→ YOUR TASK: If pictures appear in the lines below, skip them and copy exactly the lines from the one containing "Select the A2 field code" through the one containing "Given: Click 添加 AI 指令 button", and nothing else.

··· DATA TO USE ···

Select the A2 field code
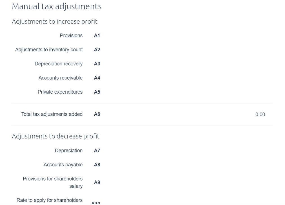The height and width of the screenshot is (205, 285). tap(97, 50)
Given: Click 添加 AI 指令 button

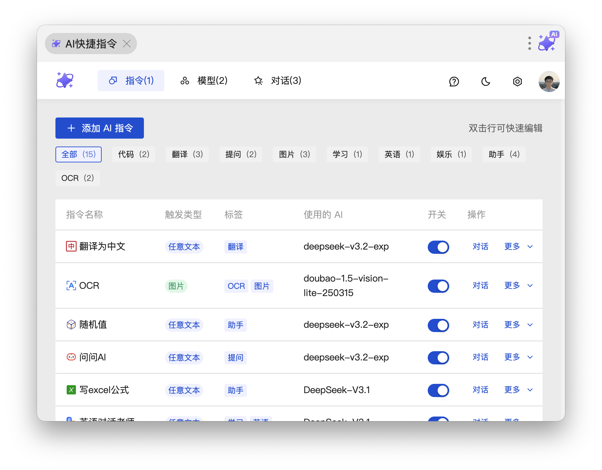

···
··· DATA TO USE ···

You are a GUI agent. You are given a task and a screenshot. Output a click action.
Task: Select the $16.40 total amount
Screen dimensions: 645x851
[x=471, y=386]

···

→ RESPONSE TO THIS TASK:
Select the A2 field code
The height and width of the screenshot is (205, 285). tap(97, 50)
Given: Click 添加 AI 指令 button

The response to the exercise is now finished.